Sounds like they would rather make $100. and not $65. or what ever tax bracket they are in.


----------



## framer1901

Randall Ave said:


> If you guys are doing a 30 thousand dollar job. Don't you discuss payment before you start?


Yes no sorta - Paid when done - I've quoted work for people I feel uncomfortable with but have really only done big jobs for existing clients or friends of clients, never had a problem. I have more problems with $200 one off jobs then anything - @#$#$%#@@


----------



## m_ice

framer1901 said:


> Yes no sorta - Paid when done - I've quoted work for people I feel uncomfortable with but have really only done big jobs for existing clients or friends of clients, never had a problem. I have more problems with $200 one off jobs then anything - @#$#$%#@@


Every job I do has terms especially ones with friends, if it dont have terms then I'm just doing it to help them out as a favor. I dont have a lot of friends but I would like to keep the ones I do have.


----------



## 1olddogtwo

http://www.plowslick.com/

Is all I have to say on the issue.


----------



## framer1901

m_ice said:


> Every job I do has terms especially ones with friends, if it dont have terms then I'm just doing it to help them out as a favor. I dont have a lot of friends but I would like to keep the ones I do have.


Working for friends is a great way to donate your time and my friends don't really need any handouts - my donations that I do do are by my choice.

I work for friends of existing clients - referrals....... But - I don't work anymore!!!! Well, I gotta plow snow 24 more times this year, then I'm done.

I've been very fortunate over the years to have very minimal billing issues, terms are spelled out in quotes but we don't spell out cash, check or CC - we just use the word payment.


----------



## tpendagast

Randall Ave said:


> If you guys are doing a 30 thousand dollar job. Don't you discuss payment before you start?


You mean like "how" they are going to pay?

Not especially 
The contract is all about what 
How much and 
THAT they are going to pay 
Not specifically how

I recall back in 2001 I had a 45k job (which was huge for me then) and the customer paid in brown paper bags of cash... I thought they were handing me lunch or something

I was like "Er mah gerd! I thought I was going to get jumped by banditos on the way to the bank!


----------



## the Suburbanite

tpendagast said:


> on the way to the bank!


hahahaha


----------



## FredG

Mark Oomkes said:


> Pretty sure farriers do quite a bit of unreported income. Not that I blame them.


 My friends son is working with a farrier actually in training I'm pretty sure he's getting cash. I had a step van that I thought would be to my advantage in construction. I was wrong I sold it to a farrier he works at the race track almost everyday.

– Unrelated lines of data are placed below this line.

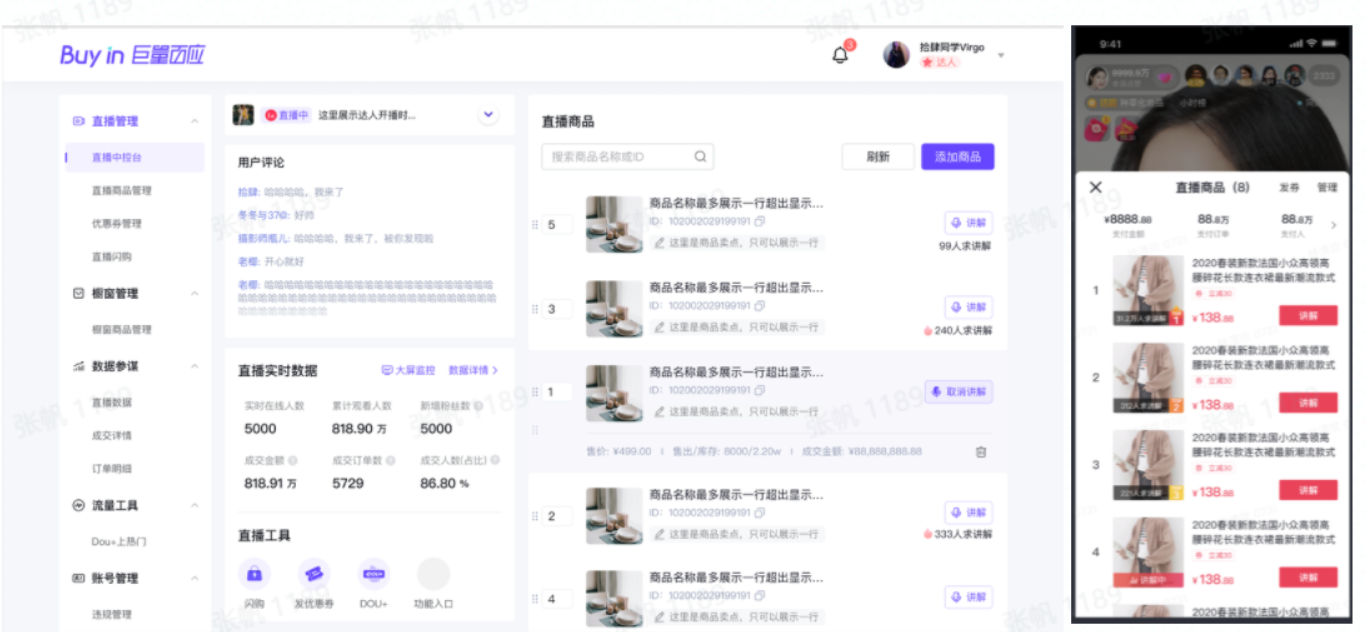Click the 发优惠券 coupon tool icon
Viewport: 1366px width, 632px height.
click(314, 574)
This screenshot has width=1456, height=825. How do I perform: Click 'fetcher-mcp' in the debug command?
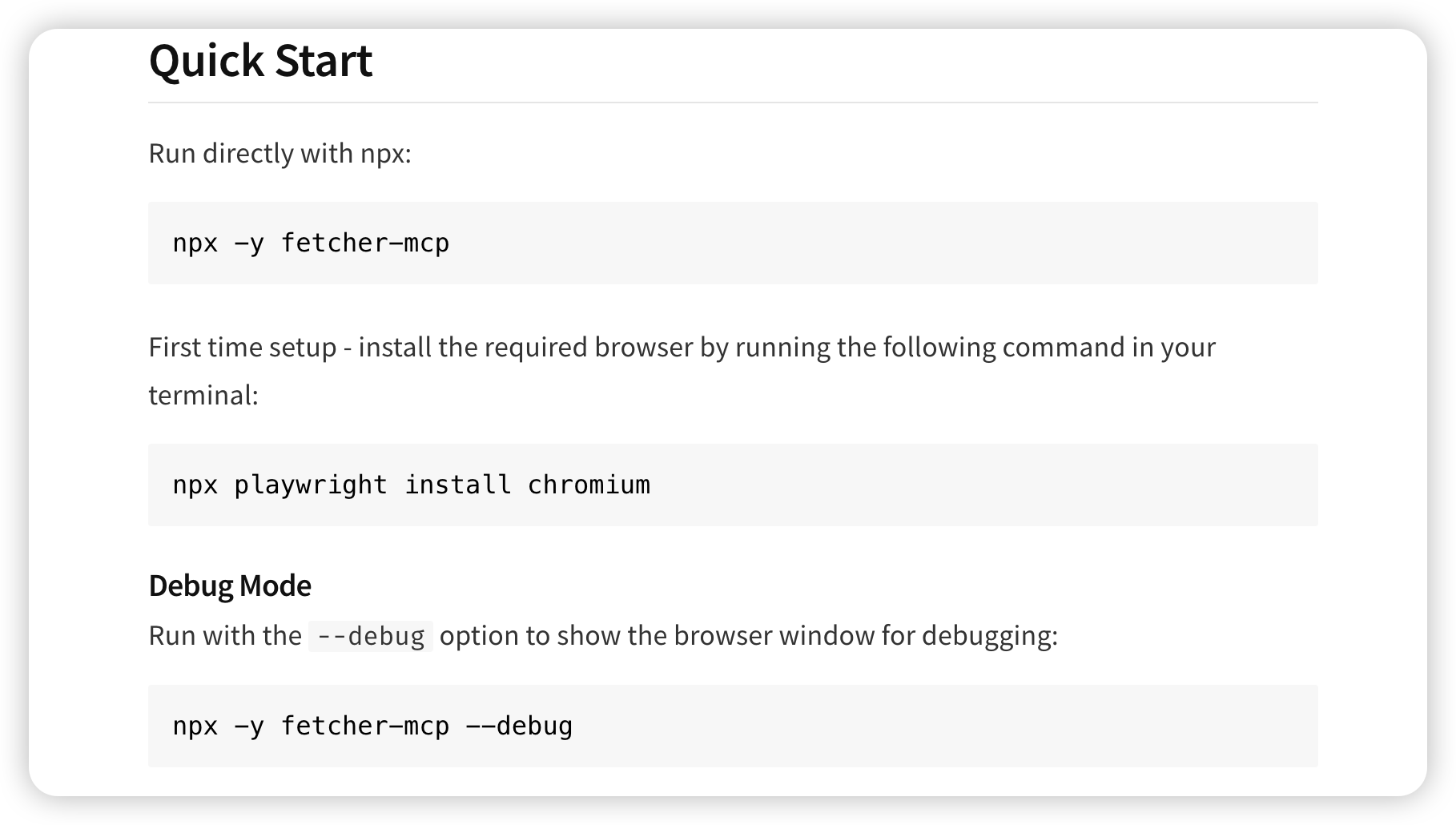click(365, 726)
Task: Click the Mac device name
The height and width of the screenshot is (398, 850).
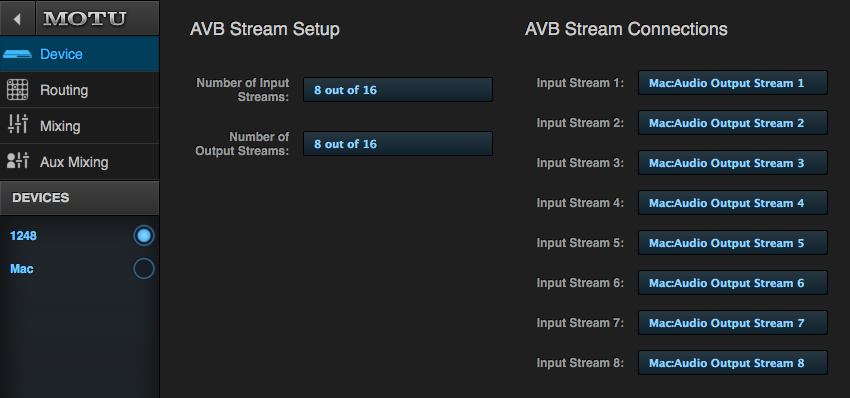Action: (x=22, y=269)
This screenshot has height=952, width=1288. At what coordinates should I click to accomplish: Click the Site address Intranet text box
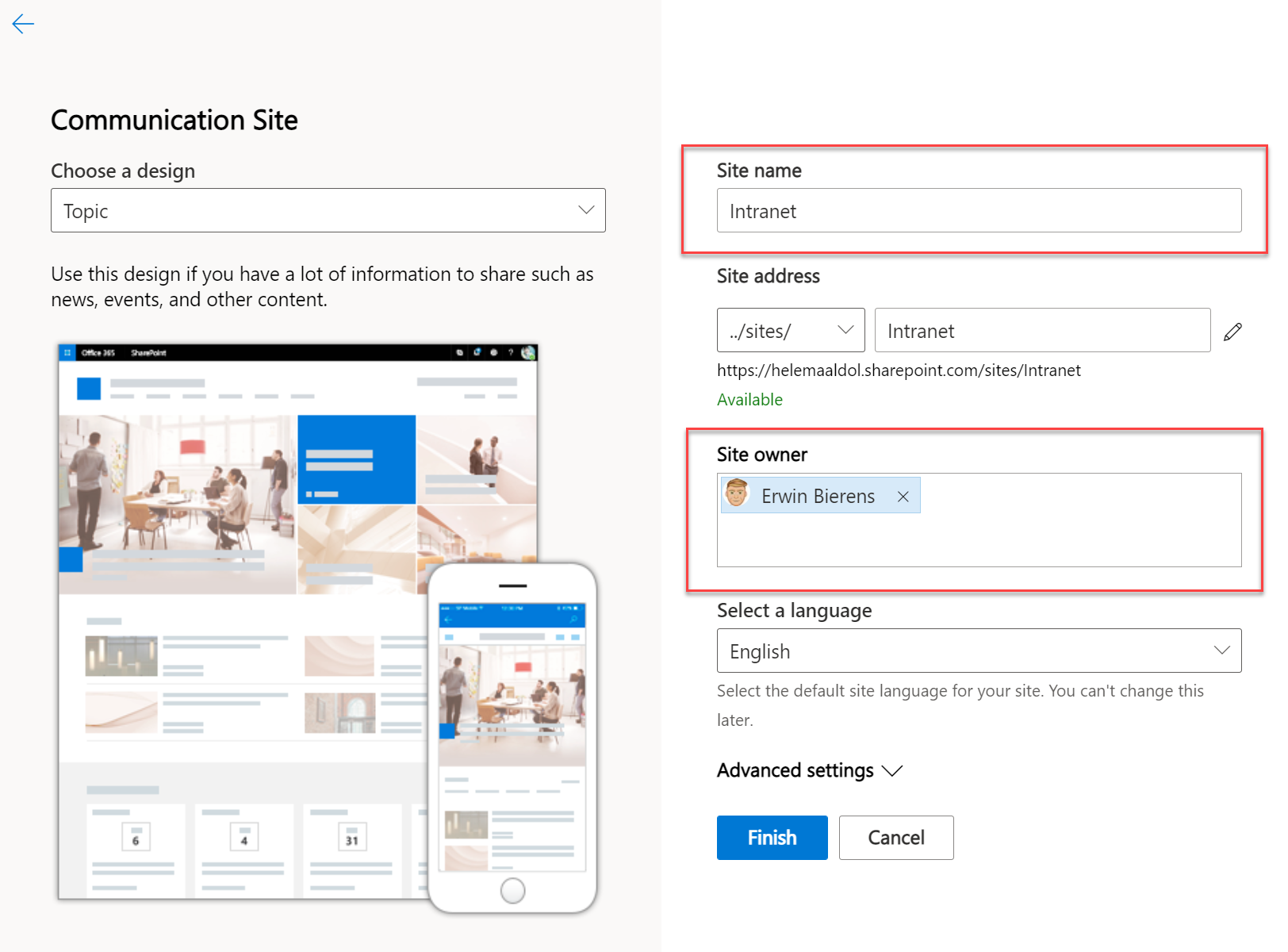[1041, 330]
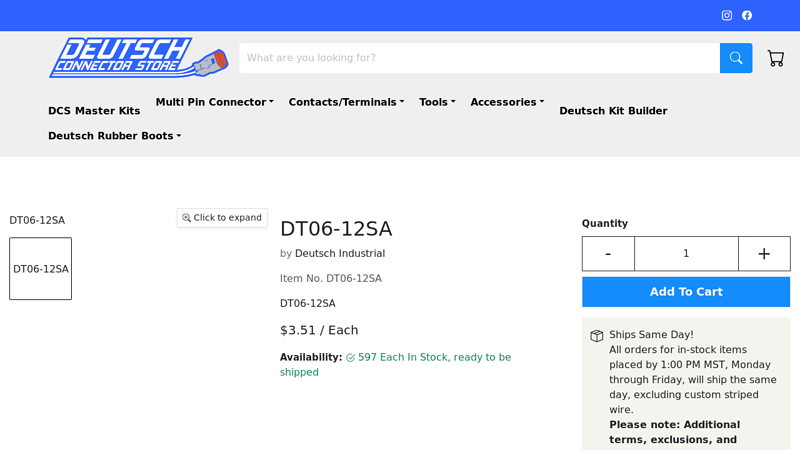Click the Deutsch Connector Store logo
The width and height of the screenshot is (800, 450).
pyautogui.click(x=138, y=57)
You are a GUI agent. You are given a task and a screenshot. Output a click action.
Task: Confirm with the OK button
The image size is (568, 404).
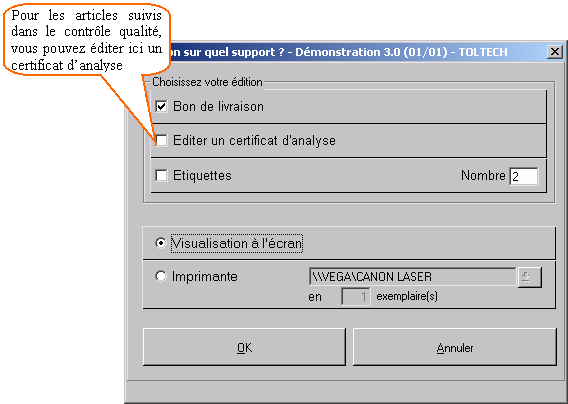pyautogui.click(x=244, y=347)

Yes the trainers are eager to give him cash just so he shows in a reasonable amount of time. Besides being a skinflint with the old step van he appears to be doing well.


----------



## FredG

m_ice said:


> Every job I do has terms especially ones with friends, if it dont have terms then I'm just doing it to help them out as a favor. I dont have a lot of friends but I would like to keep the ones I do have.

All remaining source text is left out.